BEGIN Entries shown

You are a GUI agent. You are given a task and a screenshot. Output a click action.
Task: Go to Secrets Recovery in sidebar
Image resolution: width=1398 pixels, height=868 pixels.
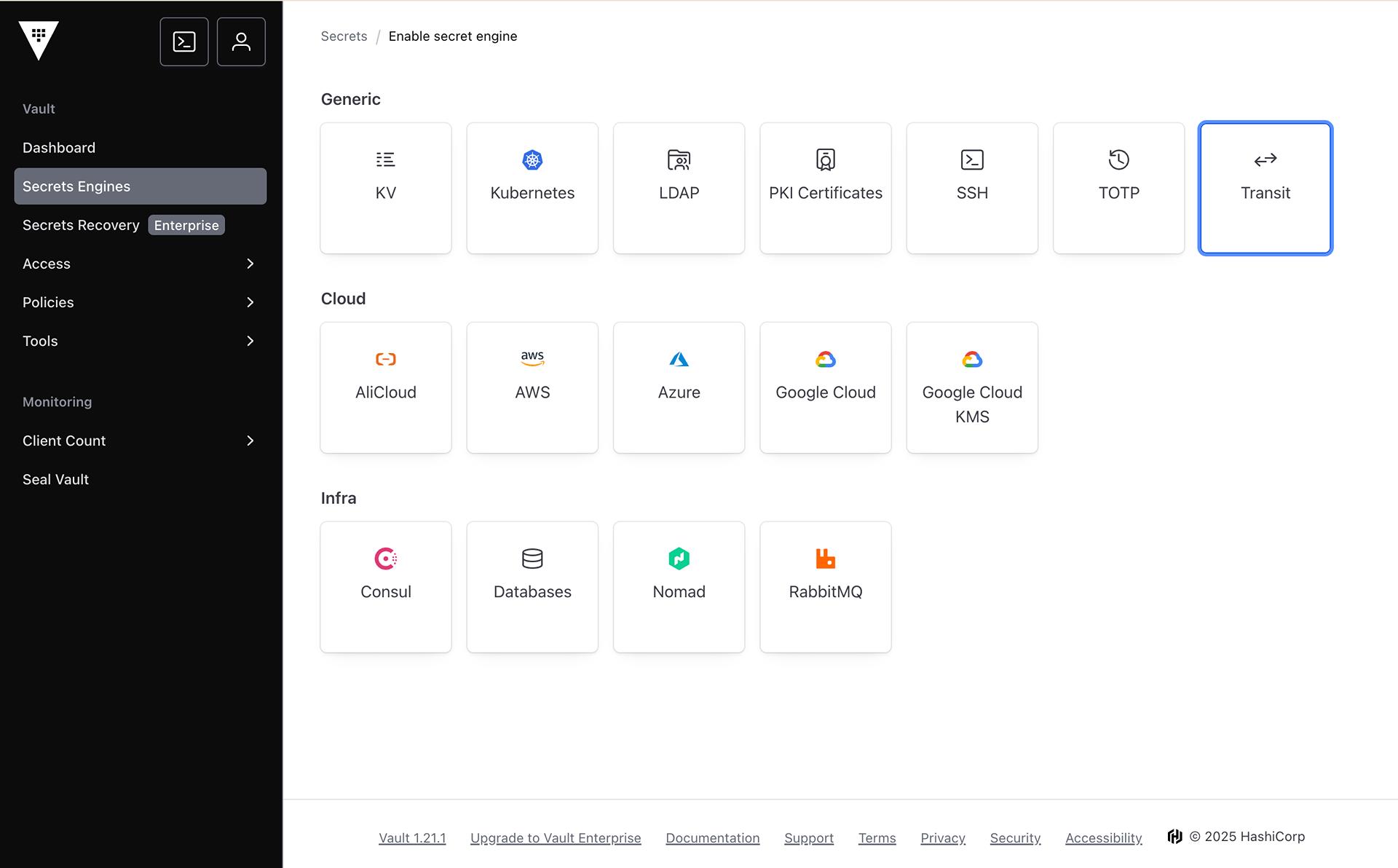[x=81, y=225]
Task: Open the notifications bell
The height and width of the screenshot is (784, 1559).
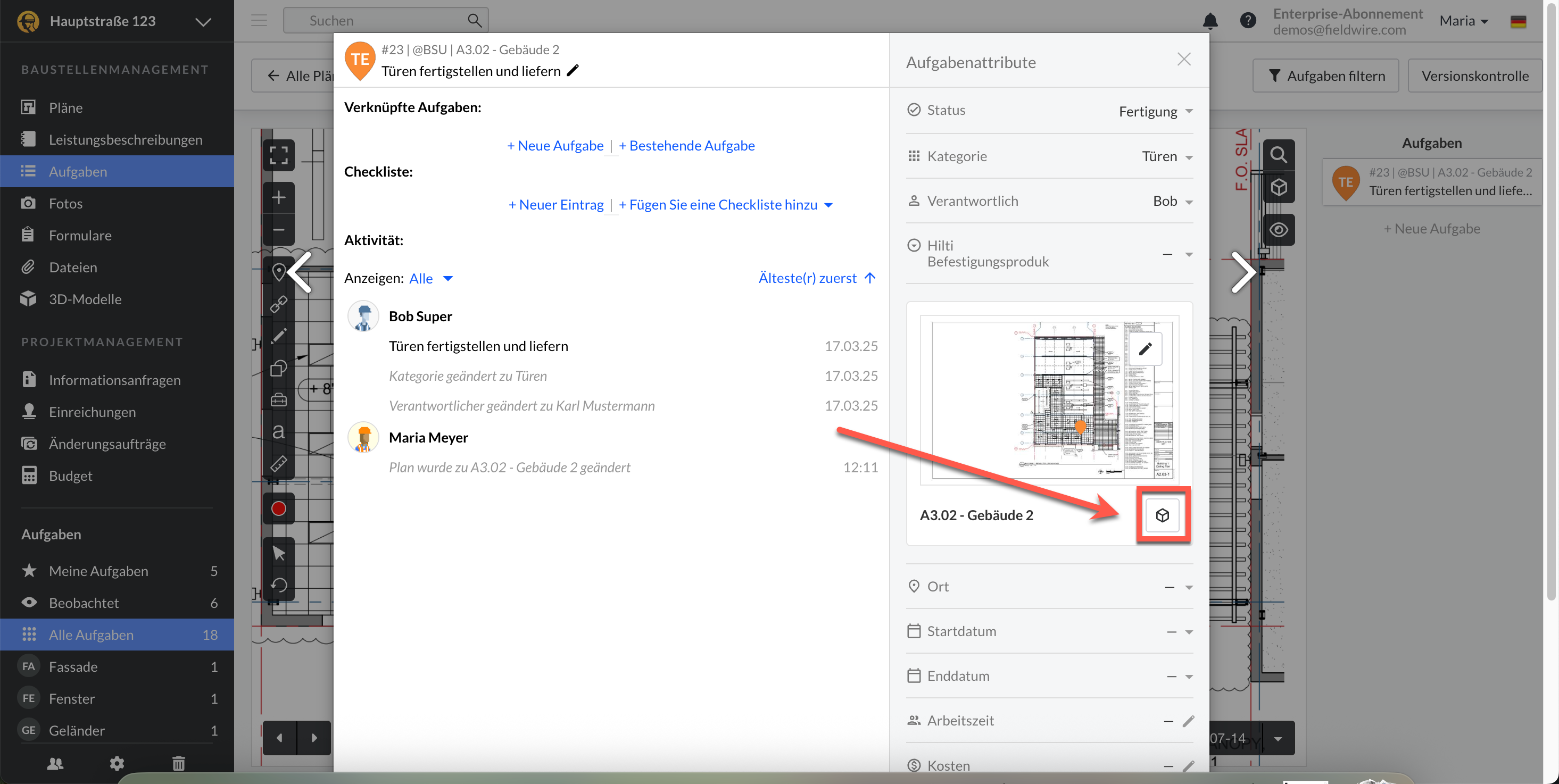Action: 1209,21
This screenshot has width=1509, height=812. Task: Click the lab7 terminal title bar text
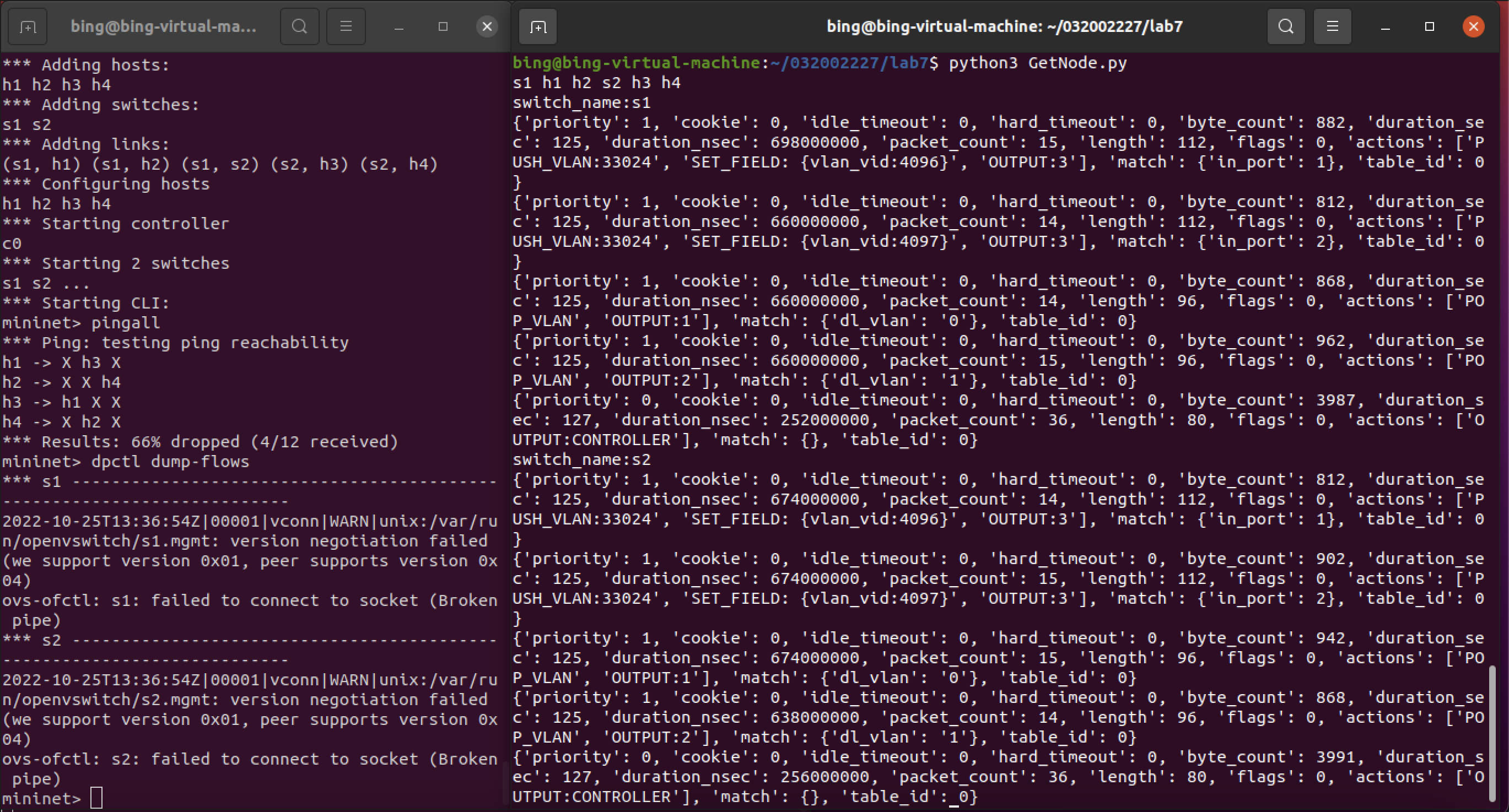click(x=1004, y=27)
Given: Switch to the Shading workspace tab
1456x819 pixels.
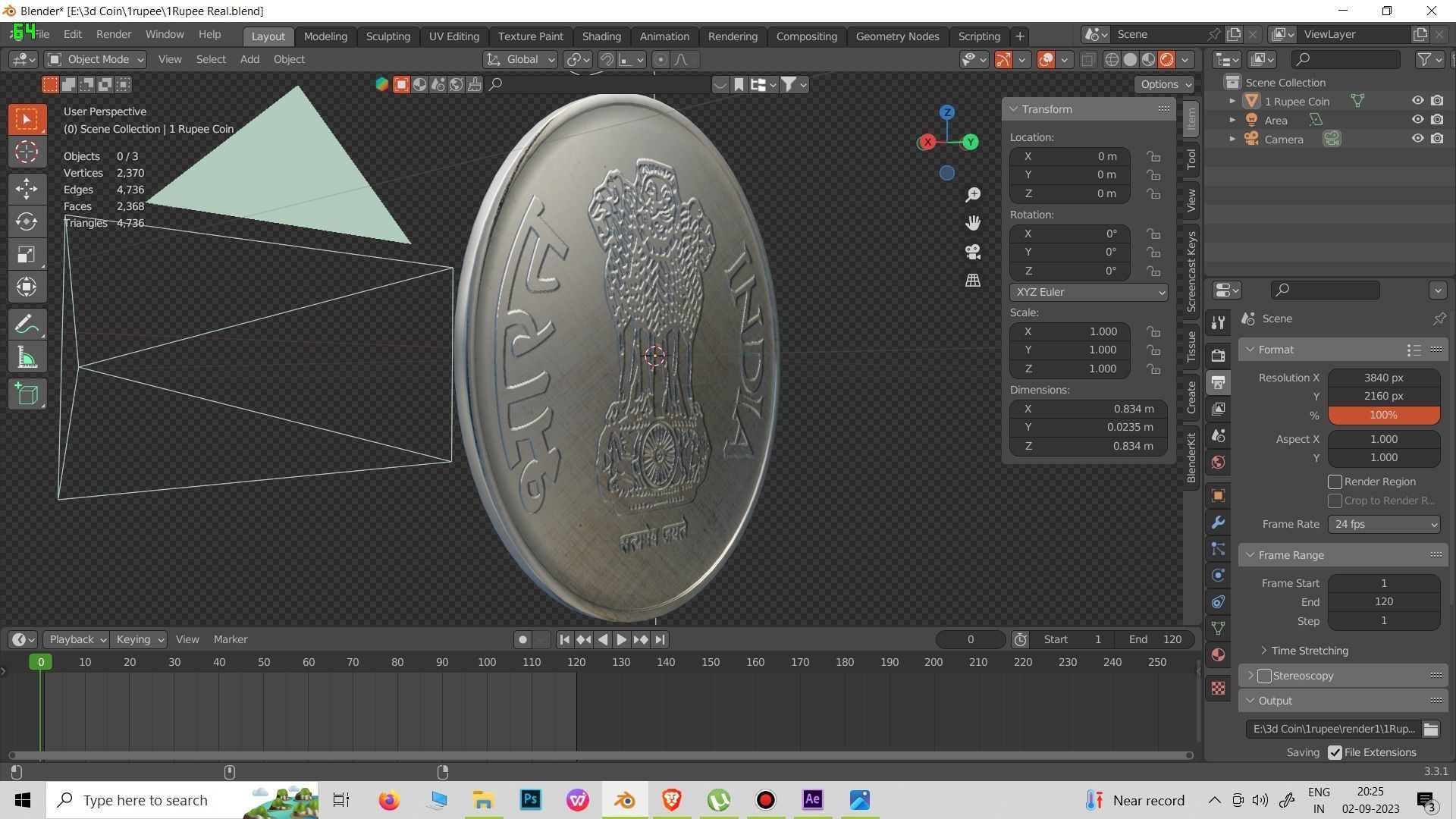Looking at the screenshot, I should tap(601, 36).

END Entries shown

● **Task statement**
Leave the pictures out. Repeat every entry above exactly.

● **Output for this task**
You are a GUI agent. You are given a task and a screenshot. Output a click action.
Task: Go to Secrets Recovery in sidebar
Image resolution: width=1398 pixels, height=868 pixels.
[x=81, y=225]
Task: Open the notifications bell
The height and width of the screenshot is (784, 1559).
Action: 1209,21
This screenshot has width=1509, height=812. Task: Click the lab7 terminal title bar text
click(x=1004, y=27)
Given: Switch to the Shading workspace tab
1456x819 pixels.
Looking at the screenshot, I should tap(601, 36).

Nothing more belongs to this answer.